Comparing two groups of patients more likely to use telehealth—high-risk patients with depression and younger patients in metropolitan areas—we found that the proportion of ambulatory visits conducted via telehealth was similar, despite the greater disease burden and higher volume of visits in the first group. Convenience and widespread access to broadband internet are as important as higher health care need in driving the use of telehealth services. If ease of access drives some telehealth use and telehealth is not a perfect substitute for in-person visits, the total number of ambulatory visits is likely to increase with expanded access to telehealth.^22^
Although the use of audio-only visits was low with possible underreporting in claims, some patients relied on it across urban and rural areas of Minnesota.

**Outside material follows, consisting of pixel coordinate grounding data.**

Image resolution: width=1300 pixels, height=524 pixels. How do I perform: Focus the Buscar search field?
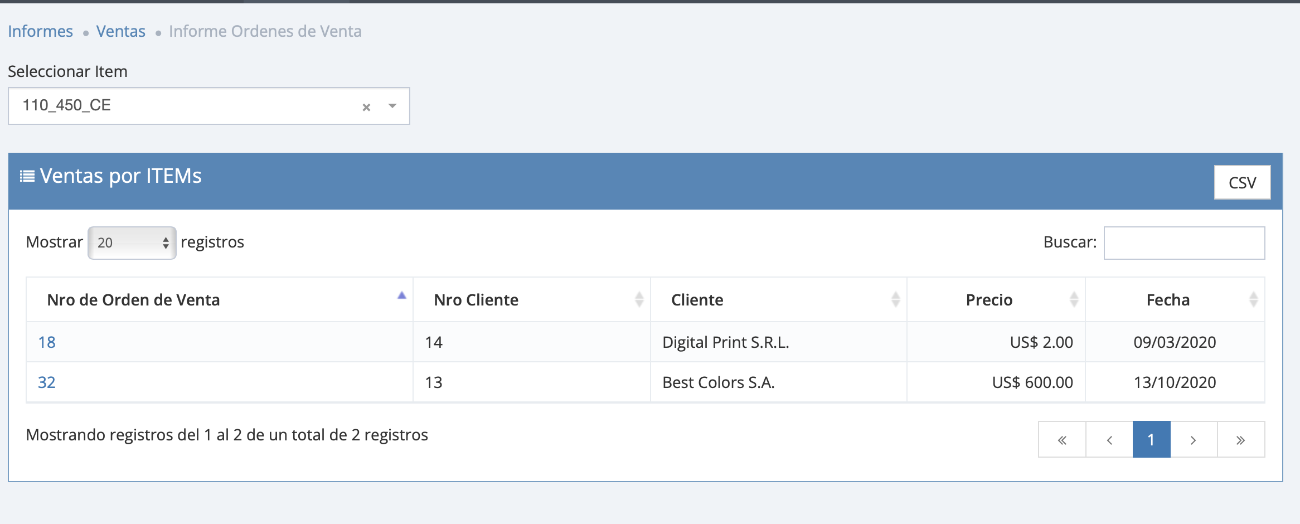1184,242
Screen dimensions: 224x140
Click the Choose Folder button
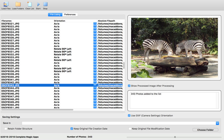pyautogui.click(x=206, y=130)
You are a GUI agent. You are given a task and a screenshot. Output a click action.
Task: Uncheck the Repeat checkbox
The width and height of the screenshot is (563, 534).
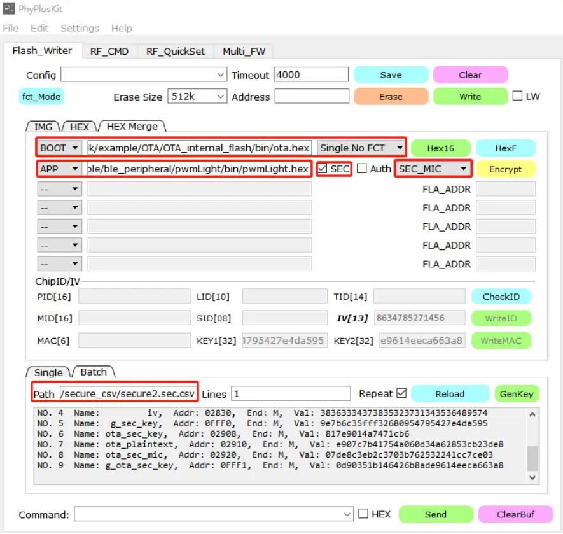pos(401,393)
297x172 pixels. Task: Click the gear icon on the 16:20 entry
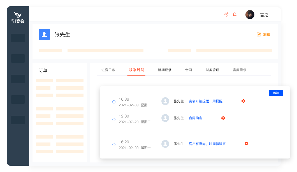click(x=247, y=143)
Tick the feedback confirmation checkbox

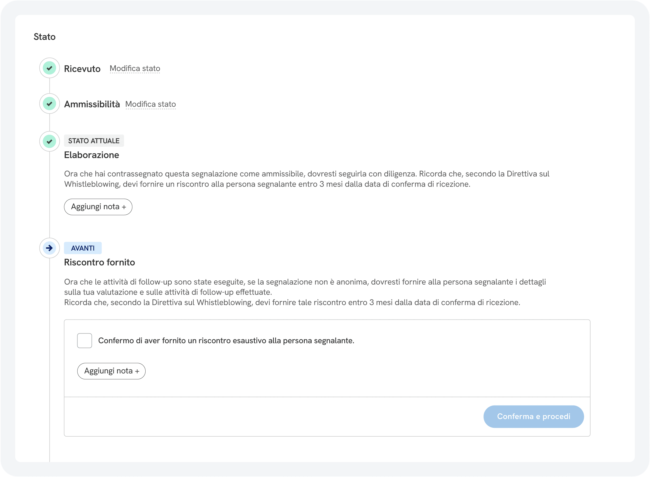[x=84, y=341]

Also, MA patients were more likely to use audio-only visits than commercially insured patients, especially high-risk MA patients with depression. Among elderly patients with a high disease burden, potential mobility issues, and challenges with using audiovisual communication technology, the ability to consult a provider via telephone could be a valuable option for accessing care.
Conclusion
In the absence of policies supporting greater audiovisual telehealth use or promoting access to in-person care, limiting access to audio-only telehealth could adversely affect high-need patients more than others. Further research is needed to understand how telehealth use affects outcomes among high-need patients and whether expanded access to telehealth comes at the expense of or enhances patient satisfaction and care quality.